> **Exercise goal**:
Transcribe the line that contains "You are a computer-use" and every line after it to the end of the records, exactly and nothing else. Skip the pictures.

--- Data shown Enclosed Below ---

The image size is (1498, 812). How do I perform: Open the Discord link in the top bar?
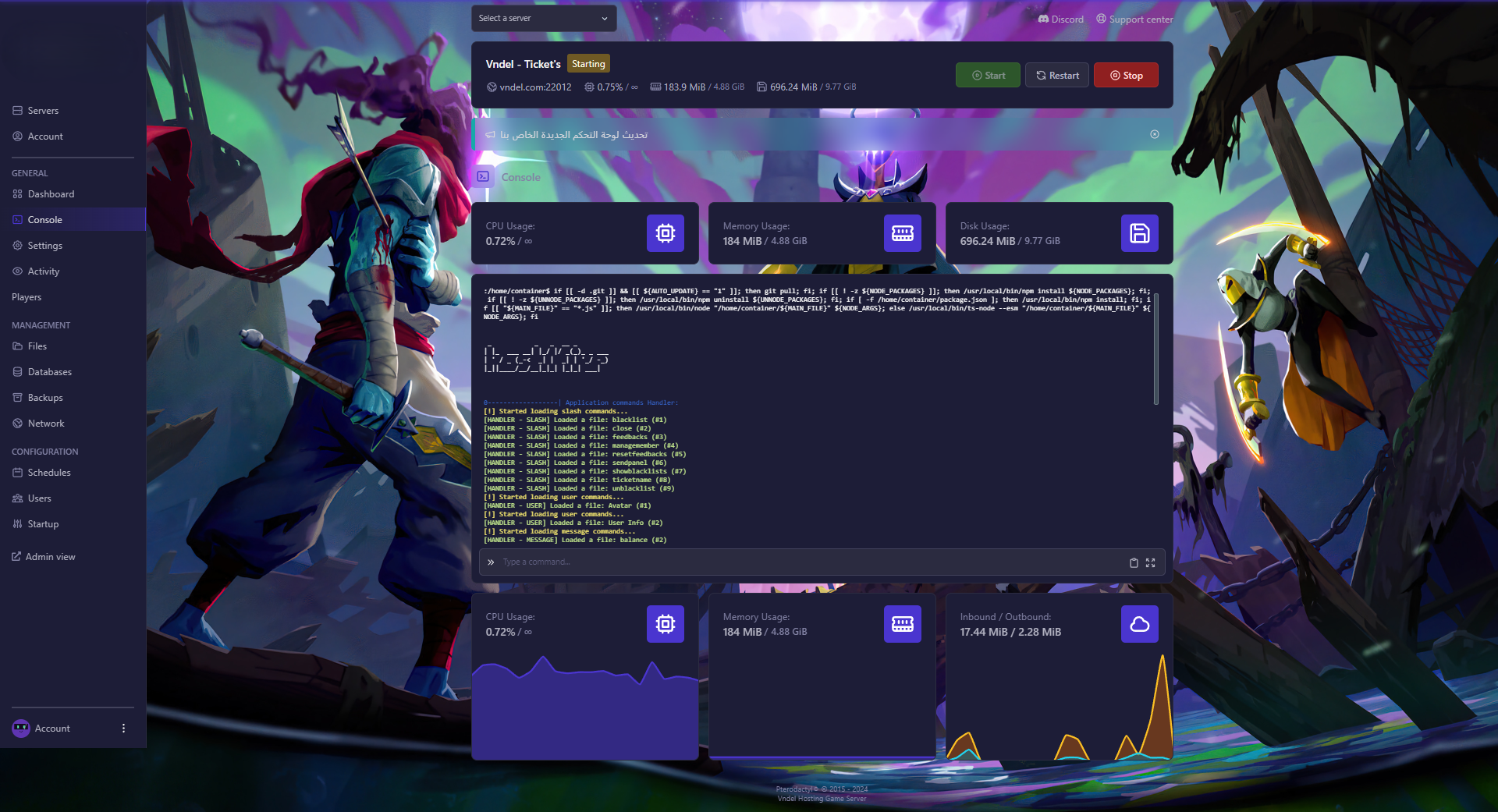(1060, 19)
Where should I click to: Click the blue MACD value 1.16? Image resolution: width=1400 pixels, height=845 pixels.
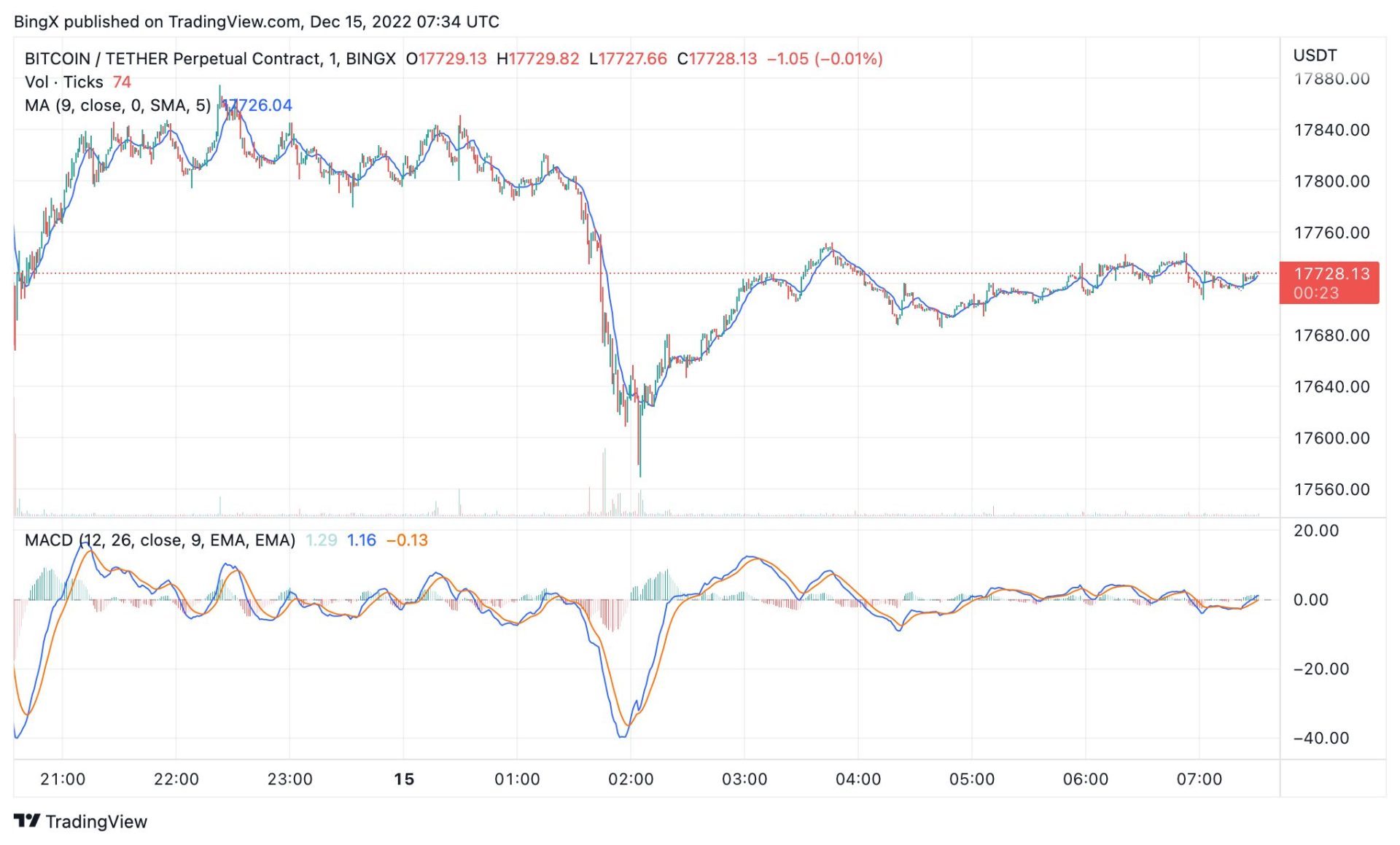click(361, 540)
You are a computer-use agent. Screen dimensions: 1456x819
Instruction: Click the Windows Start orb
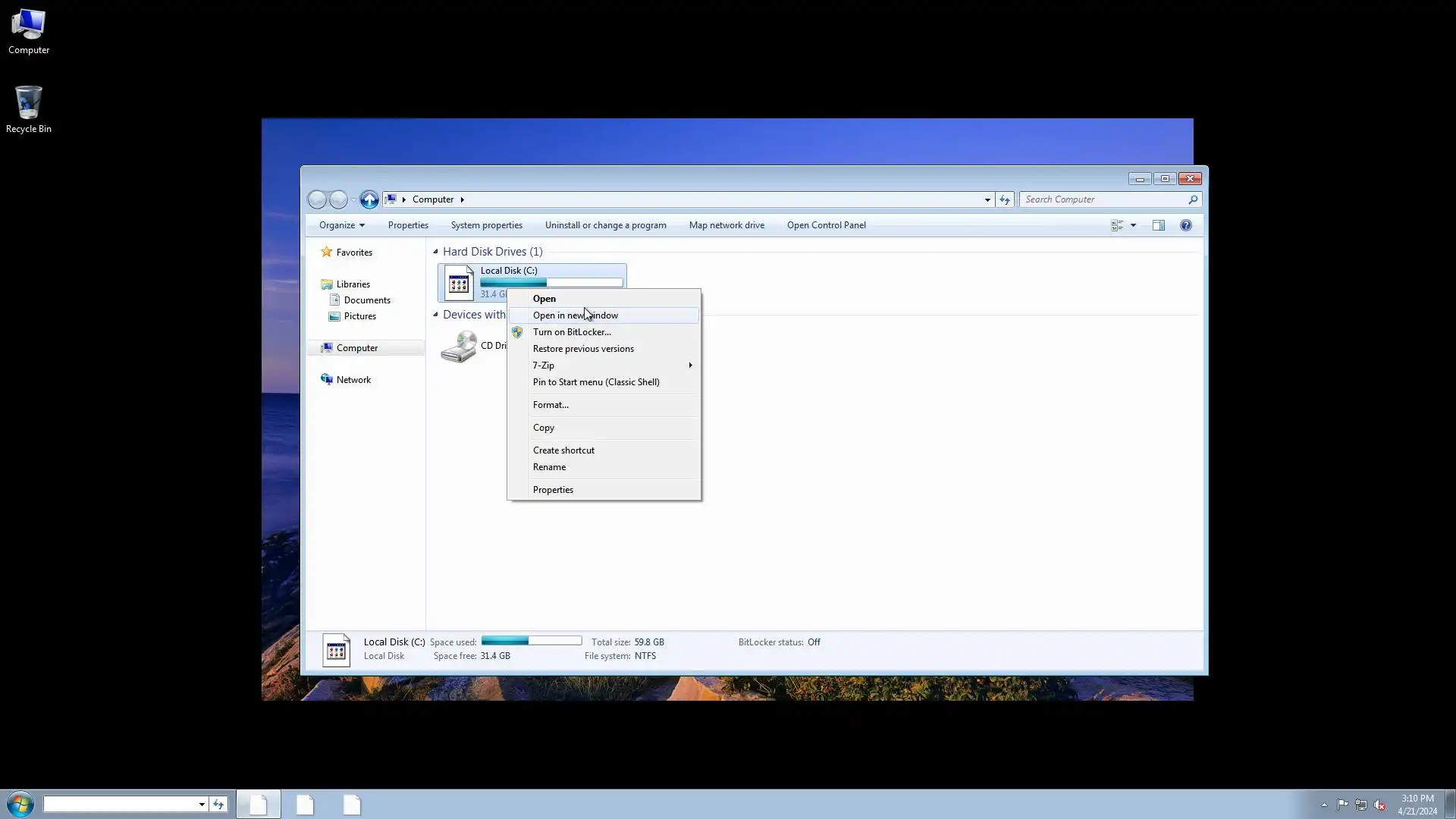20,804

--- End of Enclosed Data shown ---

> **Answer for the task**:
You are a computer-use agent. Screen dimensions: 1456x819
Instruction: Click the Windows Start orb
20,804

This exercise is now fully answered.